A divided three-judge panel of the U.S. Court of Appeals for the Third Circuit ruled Friday that such payments should be subject to Social Security taxes even if the profesors relinquished their rights to tenure as part of the early retirement deal. Friday's ruling, in a case that pitted the University of Pittsburgh against the Internal Revenue Service, is the third such case to be decided by a federal appeals court this decade, and reveals a clear rift among the circuits.
In 2001, the U.S. Court of Appeals for the Eighth Circuit in 2001 declared that payments made to tenured professors who participated in an early retirement program at North Dakota State University should not be considered “wages” under the Federal Insurance Contributions Act, which governs Social Security.
But last summer, the U.S. Court of Appeals for the Sixth Circuit, in a case involving Michigan high school teachers, concluded that the fact that instructors qualified for payments under an early retirement program based on their years of service indicated that the payments were for services performed rather than for the relinquishment of tenure rights. That and other factors led the court to rule that the “tenure rights at issue were earned through service to the employer…. [W]e see no reason to differentiate tenure rights from any other right an employee earns through service to any employer.”
The issue is an important one for colleges and universities, many of which offer early retirement incentives to faculty members, sometimes to cut budgets (by replacing higher paid senior professors with lower-paid junior or part-time ones) and sometimes to free up slots for instructors in emerging fields.
The case decided Friday involved payments the University of Pittsburgh had made to administrators, faculty members and non-tenured librarians in five early retirement programs between 1982 and 1999.
In 2001, the university sought a refund of $2.2 million from the IRS for Social Security taxes it had made on the payments to tenured faculty members, which Pitt officials said were "buyouts" of their rights to tenure rather than merely wages. The IRS declined the refund, Pitt sued, and in November 2005, a federal judge sided with the university, ordering the IRS to repay about $2.1 million plus statutory interest. The federal government appealed to the Third Circuit.
In their ruling Friday, two of the three members of the appeals panel acknowledged the division in the previous rulings by other appeals courts and cited similar discord in various IRS "revenue rulings" cited by the agency and by Pitt.
The majority cites several key features about the early retirement plans offered to Pitt faculty members. Retirees were rewarded primarily based on their age and years of service, which "link the plan payments to past services for the employer." The university offered the plans in part to make room for new faculty and in part "to provide maximum flexibility and opportunities for its faculty members to retire voluntarily prior to the mandatory retirement age." And the payments were much like severance payments (which are taxable), the court argued, because "their main purpose was to provide for employees' early retirement."

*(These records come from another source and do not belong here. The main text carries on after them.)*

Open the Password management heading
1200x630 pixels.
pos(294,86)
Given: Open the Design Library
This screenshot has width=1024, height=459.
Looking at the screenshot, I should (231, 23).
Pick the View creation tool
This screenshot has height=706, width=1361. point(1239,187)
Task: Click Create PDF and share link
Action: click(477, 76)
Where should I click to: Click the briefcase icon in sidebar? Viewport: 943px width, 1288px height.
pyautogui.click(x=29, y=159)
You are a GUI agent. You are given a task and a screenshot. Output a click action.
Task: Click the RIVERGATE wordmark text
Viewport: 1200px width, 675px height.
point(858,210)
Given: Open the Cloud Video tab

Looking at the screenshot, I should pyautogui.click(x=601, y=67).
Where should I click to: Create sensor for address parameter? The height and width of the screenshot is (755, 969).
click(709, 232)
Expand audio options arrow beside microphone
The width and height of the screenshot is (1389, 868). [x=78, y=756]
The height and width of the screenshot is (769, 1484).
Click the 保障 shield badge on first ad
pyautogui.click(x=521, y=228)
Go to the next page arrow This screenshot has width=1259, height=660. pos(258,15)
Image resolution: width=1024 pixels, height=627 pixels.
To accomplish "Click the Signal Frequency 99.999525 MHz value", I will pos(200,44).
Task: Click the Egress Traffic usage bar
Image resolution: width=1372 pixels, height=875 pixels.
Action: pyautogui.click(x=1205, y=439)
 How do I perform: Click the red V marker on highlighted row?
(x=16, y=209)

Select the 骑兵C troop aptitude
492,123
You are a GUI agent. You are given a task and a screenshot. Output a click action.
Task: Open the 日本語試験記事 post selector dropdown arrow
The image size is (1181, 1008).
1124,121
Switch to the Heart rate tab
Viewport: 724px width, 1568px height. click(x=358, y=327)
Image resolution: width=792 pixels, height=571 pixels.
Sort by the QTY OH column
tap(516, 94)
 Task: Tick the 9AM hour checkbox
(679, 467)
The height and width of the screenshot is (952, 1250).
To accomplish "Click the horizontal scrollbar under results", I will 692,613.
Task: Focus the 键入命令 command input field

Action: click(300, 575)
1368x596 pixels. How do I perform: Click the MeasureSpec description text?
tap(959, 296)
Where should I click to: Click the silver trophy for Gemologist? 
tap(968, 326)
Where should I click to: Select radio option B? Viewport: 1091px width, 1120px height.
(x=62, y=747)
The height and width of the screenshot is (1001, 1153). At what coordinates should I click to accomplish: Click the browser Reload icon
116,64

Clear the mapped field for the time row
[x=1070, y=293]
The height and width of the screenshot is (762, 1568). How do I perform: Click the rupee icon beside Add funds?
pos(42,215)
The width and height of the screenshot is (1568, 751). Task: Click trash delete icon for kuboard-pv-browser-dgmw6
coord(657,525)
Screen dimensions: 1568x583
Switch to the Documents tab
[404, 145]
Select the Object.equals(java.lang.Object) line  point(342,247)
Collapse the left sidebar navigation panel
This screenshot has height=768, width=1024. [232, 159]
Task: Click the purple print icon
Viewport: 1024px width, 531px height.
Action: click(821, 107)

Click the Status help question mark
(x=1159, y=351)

Taken together, the majority concluded, "the record in this case shows that payments under the plans were primarily in consideration for employees' past service to the university. Relinquishment of tenure rights, while a condition precedent to the payments, was not the primary consideration that employees offered. The payments therefore qualify as wages subject to FICA taxation."
The dissenting judge, Anthony J. Scirica, sought to distinguish the awarding of tenure from other kinds of "seniority rights" that professors or other employees might earn over time. "Tenure is more than a recognition of satisfactory work," Scirica wrote, because "the decision to grant or deny tenure depends on myriad qualitative factors and calls for an evaluation of each candidate's capacity for research, teaching and contributing to knowledge."
In addition, the judge wrote, the awarding of tenure "marks a new relationship between professor and university," ensuring academic freedom and changing the grounds on which a faculty member can be dismissed. So payments under an early retirement program that ends that relationship, Scirica argued, "are more analogous to buyouts of unexpired contract rights than to severance payments or payments for the relinquishment of rights of at-will employees." So they should not be taxed as remuneration for employment, he said.
Pitt officials said Sunday that a decision about whether to appeal the Third Circuit's ruling was "under review": "The university will not make its determination until it has had an opportunity to review in detail the majority opinion and Chief Judge Scirica’s dissent and therefore will not have comment at this time."